Administrative and clerical errors such as improper document execution, deadlines being missed, and notarizations falling short each year account for about 20% to 25% of all professional liability claims against lawyers (Lawyers’ Professional Indemnity Company). That number is a recurring statistic, not an aberrant event.

Self-represented litigants lack any professional liability safety net. If the paper doesn’t work, the case suffers and there is no one else to blame. That reality makes the verification of filing even more critical for those who must represent themselves in court.

A Practical Audit Checklist Before Your Appointment

Here are some things to go over before showing up to have a document witnessed. A missed item at this stage is far cheaper to fix than a missed item after filing.

Name verification: Check that the name on every document is exactly the same as the name on the government ID you’re bringing. This means the name on the ID, even if it includes the middle name.

Signatures: Check to see if anything has been pre-signed. If so, those signatures will have to be redone in front of the commissioner or notary. Bring blank or partially completed documents.

Exhibit preparation: Ensure all of the exhibits are labeled and that they are labeled with the exhibit designation as set out in the body of the affidavit. Do not sign or stamp the exhibits, that happens at the appointment.

Jurat completeness: If you are working from a draft, confirm that the jurat contains a space for the venue, the date, the name of the commissioner or notary, the qualification of the commissioner or notary, and the signature line with seal space.

Document type match: Will this be a domestic or international document? Do you need the commissioner’s signature or the notary’s seal? If you are not sure, the notary is the safer bet.

Identity of official: Is the person you are booking actually qualified? Commissioners and notaries are appointed officials and their authority is a matter of record. It is not out of line to ask to see the commission or appointment.

Capacity concerns: If there is any suggestion that the deponent’s capacity might be questioned, on the basis of age, illness, or current litigation regarding mental fitness, you might wish to give additional thought as to whether or not additional steps should be taken before swearing.

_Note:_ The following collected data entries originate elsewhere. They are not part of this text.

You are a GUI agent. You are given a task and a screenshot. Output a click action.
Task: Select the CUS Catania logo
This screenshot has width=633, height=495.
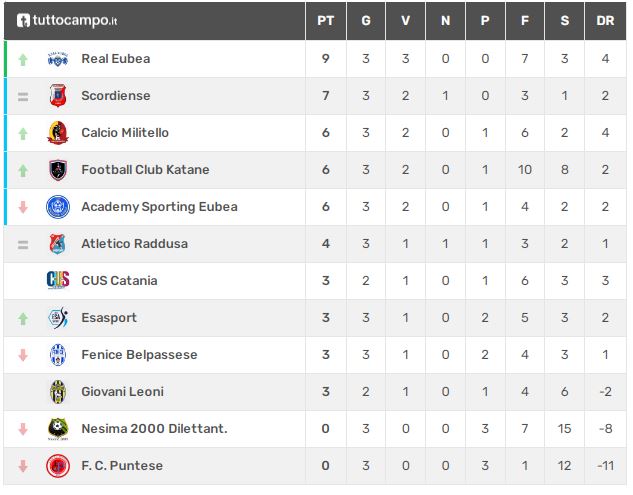pos(58,280)
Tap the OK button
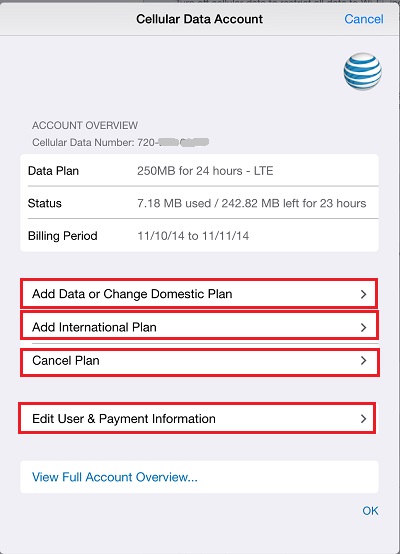Screen dimensions: 400x554 coord(370,511)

Execution is Not Administrative Overhead

Signing documents doesn’t seem like a strategic task, but more of an administrative one. However, that’s exactly what makes it so dangerous. If things go wrong, you can find your entire case stumbles at the first hurdle. A signed document is the best evidence of what the signatory agreed to and, potentially, of their legal intentions. A technically deficient document, however, isn’t slightly weaker evidence. It’s no evidence. The legal argument supporting it doesn’t get a hearing.

Getting execution right is the foundation everything else stands on. Treat it accordingly.